* EXERCISE DIRECTIONS *
Set down exactly the lines below between the line holding "Viewport: 555px width, 320px" and the line holding "Task: Toggle the DoubleBuffered checkbox", inclusive; no other line belongs in the answer.

* DATA FOR REVIEW *
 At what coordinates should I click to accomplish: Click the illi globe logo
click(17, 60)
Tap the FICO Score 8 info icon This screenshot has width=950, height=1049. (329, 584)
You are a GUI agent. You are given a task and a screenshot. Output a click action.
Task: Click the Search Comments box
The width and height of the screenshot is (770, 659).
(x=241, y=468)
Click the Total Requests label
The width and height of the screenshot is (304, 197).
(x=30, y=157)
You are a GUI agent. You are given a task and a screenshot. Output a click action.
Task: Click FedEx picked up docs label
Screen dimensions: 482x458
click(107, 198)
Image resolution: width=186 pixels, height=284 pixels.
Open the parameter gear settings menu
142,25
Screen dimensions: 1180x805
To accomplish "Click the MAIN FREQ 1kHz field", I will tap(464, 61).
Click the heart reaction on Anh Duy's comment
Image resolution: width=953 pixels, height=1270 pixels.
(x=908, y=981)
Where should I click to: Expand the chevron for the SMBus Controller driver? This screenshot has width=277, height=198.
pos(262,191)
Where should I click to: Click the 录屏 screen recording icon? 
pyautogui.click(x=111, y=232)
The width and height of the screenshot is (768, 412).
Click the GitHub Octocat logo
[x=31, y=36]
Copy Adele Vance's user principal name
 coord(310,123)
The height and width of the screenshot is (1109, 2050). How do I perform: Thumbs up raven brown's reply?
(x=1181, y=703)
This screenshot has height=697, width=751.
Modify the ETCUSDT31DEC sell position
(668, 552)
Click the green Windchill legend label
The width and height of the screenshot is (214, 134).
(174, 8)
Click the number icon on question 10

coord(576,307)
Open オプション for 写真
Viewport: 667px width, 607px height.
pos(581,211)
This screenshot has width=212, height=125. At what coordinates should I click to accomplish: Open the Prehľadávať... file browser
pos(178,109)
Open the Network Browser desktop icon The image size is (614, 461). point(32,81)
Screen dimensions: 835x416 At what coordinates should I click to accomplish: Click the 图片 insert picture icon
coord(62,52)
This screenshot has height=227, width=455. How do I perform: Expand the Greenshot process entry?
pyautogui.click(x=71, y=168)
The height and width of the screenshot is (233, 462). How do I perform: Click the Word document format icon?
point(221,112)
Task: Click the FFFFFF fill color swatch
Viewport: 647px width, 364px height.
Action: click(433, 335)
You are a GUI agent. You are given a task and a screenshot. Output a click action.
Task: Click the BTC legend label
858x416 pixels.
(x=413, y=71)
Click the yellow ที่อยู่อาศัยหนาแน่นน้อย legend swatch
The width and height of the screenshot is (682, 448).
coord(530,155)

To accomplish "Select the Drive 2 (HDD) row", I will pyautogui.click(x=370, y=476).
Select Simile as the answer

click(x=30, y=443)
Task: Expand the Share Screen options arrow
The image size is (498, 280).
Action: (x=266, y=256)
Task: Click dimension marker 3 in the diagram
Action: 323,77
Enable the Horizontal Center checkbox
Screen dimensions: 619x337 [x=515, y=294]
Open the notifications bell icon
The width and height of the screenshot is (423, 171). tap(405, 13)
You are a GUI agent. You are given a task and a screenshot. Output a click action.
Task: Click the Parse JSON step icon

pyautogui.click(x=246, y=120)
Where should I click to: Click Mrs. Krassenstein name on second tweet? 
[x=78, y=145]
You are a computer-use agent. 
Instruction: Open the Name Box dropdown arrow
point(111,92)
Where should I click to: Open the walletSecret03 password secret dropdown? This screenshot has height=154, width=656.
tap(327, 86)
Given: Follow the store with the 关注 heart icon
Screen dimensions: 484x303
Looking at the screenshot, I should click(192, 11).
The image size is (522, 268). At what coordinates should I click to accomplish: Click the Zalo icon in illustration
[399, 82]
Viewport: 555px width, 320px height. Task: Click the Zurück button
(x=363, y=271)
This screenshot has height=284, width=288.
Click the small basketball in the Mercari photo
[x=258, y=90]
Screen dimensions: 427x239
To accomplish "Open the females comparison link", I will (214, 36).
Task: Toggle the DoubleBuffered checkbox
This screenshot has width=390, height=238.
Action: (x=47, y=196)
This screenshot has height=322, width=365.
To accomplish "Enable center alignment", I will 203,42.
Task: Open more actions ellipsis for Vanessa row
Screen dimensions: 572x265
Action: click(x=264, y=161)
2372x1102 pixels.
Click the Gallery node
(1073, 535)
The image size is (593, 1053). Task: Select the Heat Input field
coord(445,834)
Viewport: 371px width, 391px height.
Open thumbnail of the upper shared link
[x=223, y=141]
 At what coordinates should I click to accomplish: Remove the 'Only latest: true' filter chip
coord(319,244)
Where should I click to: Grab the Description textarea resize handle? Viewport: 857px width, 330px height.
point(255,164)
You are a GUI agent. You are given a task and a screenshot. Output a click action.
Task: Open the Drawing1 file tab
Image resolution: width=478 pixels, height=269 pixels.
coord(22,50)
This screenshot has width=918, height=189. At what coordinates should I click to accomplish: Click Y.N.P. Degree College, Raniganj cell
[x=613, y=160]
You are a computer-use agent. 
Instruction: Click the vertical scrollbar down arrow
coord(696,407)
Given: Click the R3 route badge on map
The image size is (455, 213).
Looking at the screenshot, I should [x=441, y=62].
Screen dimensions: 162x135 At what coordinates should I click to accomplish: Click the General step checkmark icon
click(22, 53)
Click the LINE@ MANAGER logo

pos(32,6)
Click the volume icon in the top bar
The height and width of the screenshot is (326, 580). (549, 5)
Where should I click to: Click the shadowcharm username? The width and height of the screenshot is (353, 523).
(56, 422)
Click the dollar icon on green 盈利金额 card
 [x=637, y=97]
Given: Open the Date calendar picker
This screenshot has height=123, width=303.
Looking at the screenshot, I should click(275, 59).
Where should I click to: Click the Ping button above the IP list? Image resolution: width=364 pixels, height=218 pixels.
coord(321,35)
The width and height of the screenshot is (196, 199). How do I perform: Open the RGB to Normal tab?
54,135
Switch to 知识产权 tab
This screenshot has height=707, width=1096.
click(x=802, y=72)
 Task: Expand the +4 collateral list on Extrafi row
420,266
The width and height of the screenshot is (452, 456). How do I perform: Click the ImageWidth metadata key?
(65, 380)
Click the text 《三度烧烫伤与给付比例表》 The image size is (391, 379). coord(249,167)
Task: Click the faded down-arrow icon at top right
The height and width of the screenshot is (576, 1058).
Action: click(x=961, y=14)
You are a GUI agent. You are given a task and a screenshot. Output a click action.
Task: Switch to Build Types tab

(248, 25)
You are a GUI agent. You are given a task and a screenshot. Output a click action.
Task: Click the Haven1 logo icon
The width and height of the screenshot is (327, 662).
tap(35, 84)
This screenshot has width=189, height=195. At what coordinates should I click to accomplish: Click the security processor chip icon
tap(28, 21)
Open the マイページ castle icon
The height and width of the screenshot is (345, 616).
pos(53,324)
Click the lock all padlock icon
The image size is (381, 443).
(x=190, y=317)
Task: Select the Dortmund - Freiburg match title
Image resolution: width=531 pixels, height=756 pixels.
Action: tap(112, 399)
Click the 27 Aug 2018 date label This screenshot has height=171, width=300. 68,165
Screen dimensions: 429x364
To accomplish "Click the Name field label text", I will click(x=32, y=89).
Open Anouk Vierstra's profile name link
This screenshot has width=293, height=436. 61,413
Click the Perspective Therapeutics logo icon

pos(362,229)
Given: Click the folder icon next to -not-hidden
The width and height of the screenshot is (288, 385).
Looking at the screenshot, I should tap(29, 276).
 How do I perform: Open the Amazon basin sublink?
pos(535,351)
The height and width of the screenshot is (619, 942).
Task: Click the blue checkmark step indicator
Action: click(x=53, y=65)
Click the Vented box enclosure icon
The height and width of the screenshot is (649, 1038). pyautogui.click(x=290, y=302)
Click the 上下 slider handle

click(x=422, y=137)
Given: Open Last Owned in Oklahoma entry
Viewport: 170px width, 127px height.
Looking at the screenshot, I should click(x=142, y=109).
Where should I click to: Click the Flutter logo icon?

* RESPONSE TO THIS TASK *
Viewport: 555px width, 320px height. Task: Click the Zurück button
(x=363, y=271)
This screenshot has height=284, width=288.
Click the small basketball in the Mercari photo
[x=258, y=90]
Screen dimensions: 427x239
To accomplish "Open the females comparison link", I will (214, 36).
Task: Toggle the DoubleBuffered checkbox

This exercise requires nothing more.